§ **SUPPLIED DATA**:
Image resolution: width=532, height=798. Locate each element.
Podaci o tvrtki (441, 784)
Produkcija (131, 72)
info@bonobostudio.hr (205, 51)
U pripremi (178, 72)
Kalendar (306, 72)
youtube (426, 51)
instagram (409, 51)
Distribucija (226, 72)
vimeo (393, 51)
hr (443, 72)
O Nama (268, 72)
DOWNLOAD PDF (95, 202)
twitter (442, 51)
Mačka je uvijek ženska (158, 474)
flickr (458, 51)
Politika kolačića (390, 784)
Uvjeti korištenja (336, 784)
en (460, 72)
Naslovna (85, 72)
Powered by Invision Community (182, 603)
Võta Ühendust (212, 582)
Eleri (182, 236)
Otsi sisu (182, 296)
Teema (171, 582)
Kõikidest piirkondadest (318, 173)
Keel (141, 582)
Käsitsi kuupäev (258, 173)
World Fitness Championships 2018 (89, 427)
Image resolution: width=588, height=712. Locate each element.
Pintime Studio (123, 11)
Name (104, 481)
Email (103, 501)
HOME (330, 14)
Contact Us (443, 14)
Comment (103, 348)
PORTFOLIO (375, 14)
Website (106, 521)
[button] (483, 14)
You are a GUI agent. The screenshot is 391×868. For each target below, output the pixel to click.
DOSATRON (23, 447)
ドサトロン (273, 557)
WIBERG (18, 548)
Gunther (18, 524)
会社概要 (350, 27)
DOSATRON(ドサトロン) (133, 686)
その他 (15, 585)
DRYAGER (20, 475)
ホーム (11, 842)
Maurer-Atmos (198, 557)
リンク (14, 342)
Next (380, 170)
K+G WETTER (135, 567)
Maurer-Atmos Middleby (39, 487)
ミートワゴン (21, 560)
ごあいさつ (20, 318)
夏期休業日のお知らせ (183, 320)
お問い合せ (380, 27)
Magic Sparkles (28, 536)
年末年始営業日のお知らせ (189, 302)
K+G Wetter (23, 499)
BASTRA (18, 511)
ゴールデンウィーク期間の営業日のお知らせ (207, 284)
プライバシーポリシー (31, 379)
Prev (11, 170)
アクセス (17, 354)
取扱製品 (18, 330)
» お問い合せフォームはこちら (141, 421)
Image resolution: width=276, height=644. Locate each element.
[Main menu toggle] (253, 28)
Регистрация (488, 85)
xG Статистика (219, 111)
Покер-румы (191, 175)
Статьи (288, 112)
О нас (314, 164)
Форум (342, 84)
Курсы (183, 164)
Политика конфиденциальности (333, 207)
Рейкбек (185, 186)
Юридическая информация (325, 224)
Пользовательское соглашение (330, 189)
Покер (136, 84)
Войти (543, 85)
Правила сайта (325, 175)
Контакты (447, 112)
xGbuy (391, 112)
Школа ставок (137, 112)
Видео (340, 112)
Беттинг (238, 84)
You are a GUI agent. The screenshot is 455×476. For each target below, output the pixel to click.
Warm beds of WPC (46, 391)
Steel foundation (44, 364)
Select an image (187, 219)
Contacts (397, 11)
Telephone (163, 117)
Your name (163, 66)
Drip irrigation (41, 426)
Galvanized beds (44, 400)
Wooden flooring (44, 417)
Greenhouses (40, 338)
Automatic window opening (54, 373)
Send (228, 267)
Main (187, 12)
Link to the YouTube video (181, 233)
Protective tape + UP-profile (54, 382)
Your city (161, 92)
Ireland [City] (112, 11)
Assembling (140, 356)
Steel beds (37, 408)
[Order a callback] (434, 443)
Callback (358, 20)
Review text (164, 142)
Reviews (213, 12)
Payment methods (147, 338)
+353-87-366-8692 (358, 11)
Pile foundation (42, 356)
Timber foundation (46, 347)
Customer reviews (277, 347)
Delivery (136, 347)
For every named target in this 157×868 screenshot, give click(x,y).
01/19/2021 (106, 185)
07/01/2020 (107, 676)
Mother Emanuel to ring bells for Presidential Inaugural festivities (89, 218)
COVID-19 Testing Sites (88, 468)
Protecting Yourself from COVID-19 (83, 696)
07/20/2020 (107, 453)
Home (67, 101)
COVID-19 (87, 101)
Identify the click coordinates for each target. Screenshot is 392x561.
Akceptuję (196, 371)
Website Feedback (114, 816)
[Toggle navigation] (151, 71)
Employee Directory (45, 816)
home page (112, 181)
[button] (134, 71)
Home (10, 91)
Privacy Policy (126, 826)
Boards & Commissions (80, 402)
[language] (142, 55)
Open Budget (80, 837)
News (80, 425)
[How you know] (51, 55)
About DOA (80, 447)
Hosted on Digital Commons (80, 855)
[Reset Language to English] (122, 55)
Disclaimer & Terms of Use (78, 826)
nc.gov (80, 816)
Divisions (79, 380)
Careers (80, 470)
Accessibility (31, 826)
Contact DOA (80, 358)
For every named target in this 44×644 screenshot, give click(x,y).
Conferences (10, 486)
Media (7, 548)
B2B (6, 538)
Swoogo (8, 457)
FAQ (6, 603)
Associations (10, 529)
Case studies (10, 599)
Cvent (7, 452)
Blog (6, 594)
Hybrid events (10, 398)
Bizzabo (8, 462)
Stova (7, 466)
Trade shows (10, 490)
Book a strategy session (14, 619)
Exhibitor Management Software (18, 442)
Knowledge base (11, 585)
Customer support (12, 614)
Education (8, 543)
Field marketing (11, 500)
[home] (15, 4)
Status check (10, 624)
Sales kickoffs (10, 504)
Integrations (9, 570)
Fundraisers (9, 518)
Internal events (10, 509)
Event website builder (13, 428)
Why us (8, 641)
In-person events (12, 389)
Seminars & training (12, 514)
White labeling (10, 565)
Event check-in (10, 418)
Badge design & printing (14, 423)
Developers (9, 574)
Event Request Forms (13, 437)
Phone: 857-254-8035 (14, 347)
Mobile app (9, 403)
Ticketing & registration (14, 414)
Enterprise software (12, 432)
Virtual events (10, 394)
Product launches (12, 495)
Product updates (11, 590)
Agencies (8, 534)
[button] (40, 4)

§ **REQUIRED TASK**: Reproduce the part of the listing that opens with the line containing "Education (8, 543)" and runs through the final line of the listing. Swap every "Product" for "Feature" and leave all else unchanged.

§ **COMPLETE ANSWER**:
Education (8, 543)
Field marketing (11, 500)
[home] (15, 4)
Status check (10, 624)
Sales kickoffs (10, 504)
Integrations (9, 570)
Fundraisers (9, 518)
Internal events (10, 509)
Event website builder (13, 428)
Why us (8, 641)
In-person events (12, 389)
Seminars & training (12, 514)
White labeling (10, 565)
Event check-in (10, 418)
Badge design & printing (14, 423)
Developers (9, 574)
Event Request Forms (13, 437)
Phone: 857-254-8035 (14, 347)
Mobile app (9, 403)
Ticketing & registration (14, 414)
Enterprise software (12, 432)
Virtual events (10, 394)
Feature launches (12, 495)
Feature updates (11, 590)
Agencies (8, 534)
[button] (40, 4)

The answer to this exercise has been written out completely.